EXERCISE GOAL.
In the listing below, locate the line that contains "You are a computer-use agent. Screen" and the line that contains "Open the Unsubscribe". Restate word for word those two lines and every line between them, and nothing else.
§
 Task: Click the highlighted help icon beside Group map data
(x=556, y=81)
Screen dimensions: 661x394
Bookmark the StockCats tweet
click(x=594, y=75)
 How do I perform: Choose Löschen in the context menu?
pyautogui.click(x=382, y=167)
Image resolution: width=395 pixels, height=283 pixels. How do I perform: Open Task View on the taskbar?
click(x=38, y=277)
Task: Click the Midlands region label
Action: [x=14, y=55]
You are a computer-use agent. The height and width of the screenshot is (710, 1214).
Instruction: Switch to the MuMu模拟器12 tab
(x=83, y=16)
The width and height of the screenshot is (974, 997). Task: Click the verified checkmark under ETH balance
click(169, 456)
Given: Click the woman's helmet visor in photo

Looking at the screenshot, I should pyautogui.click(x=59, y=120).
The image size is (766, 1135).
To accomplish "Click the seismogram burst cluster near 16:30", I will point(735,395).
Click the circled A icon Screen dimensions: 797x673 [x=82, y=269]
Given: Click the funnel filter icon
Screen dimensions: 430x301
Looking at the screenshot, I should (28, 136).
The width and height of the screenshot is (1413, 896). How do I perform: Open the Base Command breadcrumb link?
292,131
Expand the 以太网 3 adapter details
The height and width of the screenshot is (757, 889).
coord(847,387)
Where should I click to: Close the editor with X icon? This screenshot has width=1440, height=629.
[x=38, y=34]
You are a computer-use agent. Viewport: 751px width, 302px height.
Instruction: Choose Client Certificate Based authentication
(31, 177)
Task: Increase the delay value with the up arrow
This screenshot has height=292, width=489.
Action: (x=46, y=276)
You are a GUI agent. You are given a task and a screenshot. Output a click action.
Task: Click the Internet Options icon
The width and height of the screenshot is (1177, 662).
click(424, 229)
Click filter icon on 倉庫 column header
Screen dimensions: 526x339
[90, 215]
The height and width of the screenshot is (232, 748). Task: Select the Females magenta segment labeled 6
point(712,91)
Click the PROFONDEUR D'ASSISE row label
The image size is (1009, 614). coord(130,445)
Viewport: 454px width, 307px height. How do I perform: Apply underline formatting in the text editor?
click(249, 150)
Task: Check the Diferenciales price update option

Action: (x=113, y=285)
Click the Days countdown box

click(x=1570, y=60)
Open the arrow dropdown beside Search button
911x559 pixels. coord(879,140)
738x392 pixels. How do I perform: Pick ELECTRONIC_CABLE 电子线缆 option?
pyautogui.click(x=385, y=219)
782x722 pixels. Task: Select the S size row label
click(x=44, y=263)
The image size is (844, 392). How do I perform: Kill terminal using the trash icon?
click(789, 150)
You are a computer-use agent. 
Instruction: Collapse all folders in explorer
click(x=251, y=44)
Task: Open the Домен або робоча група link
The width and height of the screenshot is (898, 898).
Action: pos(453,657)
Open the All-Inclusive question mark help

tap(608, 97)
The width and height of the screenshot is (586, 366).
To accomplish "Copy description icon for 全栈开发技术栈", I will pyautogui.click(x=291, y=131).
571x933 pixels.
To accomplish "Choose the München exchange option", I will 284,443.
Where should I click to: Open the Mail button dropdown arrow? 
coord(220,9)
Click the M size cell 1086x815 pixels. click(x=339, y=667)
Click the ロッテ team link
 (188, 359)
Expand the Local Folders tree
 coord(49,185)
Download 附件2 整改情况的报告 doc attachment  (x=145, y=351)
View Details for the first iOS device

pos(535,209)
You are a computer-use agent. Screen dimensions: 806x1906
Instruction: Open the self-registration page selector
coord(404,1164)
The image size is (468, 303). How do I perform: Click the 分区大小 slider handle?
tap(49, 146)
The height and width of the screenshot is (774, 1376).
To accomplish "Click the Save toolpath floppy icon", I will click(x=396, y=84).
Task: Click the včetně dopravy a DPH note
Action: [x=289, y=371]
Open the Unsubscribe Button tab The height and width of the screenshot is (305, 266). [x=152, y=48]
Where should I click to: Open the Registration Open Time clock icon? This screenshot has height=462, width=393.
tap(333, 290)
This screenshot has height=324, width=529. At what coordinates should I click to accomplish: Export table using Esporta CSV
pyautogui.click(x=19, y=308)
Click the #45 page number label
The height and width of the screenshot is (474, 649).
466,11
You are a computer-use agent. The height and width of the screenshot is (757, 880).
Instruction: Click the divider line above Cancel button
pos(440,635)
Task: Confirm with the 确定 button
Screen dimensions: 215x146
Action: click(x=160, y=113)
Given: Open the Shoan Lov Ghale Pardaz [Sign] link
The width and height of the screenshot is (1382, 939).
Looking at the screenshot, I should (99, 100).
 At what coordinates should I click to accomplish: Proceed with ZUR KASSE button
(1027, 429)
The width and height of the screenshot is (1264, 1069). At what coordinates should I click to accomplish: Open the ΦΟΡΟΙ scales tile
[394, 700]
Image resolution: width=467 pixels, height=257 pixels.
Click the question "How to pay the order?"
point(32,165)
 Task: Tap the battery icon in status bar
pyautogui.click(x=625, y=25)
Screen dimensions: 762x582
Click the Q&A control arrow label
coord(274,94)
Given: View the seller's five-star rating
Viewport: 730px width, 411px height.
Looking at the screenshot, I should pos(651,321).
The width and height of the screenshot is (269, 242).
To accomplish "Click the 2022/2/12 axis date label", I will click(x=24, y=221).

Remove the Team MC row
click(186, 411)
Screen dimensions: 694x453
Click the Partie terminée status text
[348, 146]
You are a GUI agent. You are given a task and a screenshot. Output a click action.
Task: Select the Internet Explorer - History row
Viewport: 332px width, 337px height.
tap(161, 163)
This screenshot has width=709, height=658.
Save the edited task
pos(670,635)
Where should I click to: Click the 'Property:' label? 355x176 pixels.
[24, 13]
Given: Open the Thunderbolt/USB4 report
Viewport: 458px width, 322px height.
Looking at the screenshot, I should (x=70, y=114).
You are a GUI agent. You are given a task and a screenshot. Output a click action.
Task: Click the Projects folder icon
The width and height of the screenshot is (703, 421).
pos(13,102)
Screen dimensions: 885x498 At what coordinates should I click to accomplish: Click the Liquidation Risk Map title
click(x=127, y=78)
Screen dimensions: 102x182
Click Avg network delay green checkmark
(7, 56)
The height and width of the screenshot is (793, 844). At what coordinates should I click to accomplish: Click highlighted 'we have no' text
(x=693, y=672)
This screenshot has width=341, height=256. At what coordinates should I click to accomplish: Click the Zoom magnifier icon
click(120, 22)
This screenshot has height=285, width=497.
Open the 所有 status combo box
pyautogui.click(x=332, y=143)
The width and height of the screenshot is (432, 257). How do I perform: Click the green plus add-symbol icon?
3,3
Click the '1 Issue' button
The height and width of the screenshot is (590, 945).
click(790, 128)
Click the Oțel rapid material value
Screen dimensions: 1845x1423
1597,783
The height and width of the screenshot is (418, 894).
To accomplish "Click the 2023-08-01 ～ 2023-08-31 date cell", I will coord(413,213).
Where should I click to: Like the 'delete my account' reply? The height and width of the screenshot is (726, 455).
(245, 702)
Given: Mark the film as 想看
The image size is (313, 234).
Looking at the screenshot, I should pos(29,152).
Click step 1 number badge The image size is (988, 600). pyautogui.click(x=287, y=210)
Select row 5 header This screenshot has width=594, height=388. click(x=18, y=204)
§
PROBLEM SOLUTION.
You are a computer-use agent. Screen dimensions: 806x1906
Instruction: Open the self-registration page selector
coord(404,1164)
The image size is (468, 303). How do I perform: Click the 分区大小 slider handle?
tap(49, 146)
The height and width of the screenshot is (774, 1376).
To accomplish "Click the Save toolpath floppy icon", I will click(x=396, y=84).
Task: Click the včetně dopravy a DPH note
Action: [x=289, y=371]
Open the Unsubscribe Button tab The height and width of the screenshot is (305, 266). [x=152, y=48]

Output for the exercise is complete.